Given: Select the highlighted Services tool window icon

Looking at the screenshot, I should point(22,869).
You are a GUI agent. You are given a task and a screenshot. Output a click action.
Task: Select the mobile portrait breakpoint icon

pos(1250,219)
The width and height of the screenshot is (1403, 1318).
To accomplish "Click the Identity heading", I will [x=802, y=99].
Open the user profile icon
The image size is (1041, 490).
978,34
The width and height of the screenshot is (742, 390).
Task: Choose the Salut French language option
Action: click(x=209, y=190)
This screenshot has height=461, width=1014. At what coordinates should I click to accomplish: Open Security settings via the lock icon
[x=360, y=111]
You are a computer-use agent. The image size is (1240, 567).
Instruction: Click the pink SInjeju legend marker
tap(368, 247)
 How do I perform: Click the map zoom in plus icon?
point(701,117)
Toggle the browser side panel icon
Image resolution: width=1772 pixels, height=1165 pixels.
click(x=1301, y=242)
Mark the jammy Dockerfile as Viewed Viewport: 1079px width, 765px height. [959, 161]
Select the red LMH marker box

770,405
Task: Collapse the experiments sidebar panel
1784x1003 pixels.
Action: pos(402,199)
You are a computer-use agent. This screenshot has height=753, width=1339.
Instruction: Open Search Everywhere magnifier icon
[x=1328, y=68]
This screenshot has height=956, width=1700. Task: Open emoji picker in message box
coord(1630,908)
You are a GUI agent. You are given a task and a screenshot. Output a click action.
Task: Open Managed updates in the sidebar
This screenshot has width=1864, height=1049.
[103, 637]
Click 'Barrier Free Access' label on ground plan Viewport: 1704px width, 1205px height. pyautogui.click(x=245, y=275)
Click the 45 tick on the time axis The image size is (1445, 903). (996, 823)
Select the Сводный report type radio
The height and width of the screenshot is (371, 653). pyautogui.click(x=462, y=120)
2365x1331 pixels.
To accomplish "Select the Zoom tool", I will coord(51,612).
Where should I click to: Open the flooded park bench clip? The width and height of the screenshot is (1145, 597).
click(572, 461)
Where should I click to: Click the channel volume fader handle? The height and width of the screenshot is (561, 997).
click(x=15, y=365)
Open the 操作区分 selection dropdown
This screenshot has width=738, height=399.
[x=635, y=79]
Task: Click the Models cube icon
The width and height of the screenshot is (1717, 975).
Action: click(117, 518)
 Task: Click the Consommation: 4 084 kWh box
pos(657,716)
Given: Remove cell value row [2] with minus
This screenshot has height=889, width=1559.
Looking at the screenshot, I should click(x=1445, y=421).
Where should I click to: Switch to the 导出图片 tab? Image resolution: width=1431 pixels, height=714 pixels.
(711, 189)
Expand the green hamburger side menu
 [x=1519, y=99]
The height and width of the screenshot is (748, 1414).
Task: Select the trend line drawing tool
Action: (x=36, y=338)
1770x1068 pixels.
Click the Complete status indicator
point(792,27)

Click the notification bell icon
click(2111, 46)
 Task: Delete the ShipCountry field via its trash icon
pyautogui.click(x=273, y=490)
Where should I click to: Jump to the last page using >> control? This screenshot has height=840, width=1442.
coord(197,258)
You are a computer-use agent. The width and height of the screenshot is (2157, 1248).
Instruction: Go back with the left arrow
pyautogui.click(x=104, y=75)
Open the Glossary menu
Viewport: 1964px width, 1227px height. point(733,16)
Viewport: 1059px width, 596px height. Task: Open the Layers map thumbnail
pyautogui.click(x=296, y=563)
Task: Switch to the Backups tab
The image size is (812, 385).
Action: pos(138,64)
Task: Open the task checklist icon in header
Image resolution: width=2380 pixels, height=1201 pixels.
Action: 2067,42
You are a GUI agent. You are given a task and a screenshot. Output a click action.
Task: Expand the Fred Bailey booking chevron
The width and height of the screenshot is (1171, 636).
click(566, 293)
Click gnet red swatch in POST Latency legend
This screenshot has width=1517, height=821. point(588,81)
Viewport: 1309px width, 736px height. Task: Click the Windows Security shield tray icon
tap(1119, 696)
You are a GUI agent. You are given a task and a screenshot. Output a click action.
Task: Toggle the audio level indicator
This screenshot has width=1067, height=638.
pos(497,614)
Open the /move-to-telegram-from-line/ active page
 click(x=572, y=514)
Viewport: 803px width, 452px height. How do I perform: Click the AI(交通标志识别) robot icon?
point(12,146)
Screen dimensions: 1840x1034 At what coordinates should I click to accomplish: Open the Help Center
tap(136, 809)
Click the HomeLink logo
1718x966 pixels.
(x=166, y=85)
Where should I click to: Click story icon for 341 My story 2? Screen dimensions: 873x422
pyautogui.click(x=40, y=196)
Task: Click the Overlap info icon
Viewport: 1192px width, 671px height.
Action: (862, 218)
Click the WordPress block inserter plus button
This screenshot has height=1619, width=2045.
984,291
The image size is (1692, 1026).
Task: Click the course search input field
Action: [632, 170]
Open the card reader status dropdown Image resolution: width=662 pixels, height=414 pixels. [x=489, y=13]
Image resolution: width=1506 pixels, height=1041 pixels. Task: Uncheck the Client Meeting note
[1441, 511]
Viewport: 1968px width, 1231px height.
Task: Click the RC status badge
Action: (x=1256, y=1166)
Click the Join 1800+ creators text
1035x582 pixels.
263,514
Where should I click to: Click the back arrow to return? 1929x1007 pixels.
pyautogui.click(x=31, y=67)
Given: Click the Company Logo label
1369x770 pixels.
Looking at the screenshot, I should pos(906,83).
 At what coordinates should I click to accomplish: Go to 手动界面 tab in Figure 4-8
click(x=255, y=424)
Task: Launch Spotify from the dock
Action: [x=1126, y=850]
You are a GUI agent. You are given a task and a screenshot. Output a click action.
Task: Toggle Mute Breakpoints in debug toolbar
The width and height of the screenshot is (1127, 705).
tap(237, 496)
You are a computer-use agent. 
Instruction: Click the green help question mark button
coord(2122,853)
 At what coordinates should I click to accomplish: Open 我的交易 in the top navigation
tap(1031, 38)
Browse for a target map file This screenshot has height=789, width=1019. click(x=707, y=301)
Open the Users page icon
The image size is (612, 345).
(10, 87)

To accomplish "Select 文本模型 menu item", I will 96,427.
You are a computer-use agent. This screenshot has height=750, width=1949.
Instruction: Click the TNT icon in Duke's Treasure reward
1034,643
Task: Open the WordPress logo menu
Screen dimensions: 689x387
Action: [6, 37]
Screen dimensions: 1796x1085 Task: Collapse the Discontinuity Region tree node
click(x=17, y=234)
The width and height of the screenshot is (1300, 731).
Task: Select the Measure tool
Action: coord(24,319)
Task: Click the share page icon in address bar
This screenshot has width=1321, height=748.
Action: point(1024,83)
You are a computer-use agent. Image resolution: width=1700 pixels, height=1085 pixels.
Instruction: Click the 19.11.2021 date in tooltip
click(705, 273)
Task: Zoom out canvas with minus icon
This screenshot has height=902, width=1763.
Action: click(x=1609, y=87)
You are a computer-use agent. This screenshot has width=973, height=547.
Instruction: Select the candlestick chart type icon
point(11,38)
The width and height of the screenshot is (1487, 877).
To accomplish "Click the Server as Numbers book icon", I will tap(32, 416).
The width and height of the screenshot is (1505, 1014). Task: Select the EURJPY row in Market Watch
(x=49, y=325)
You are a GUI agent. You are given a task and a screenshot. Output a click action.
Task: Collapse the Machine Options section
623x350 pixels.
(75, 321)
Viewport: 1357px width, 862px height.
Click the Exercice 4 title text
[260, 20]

○ ○ ○ ○ ○

→ **WHAT TO PRODUCE**: Note how many lines of the material contain the string "computer". Then report that number by itself.

→ **WRITTEN RESPONSE**: 7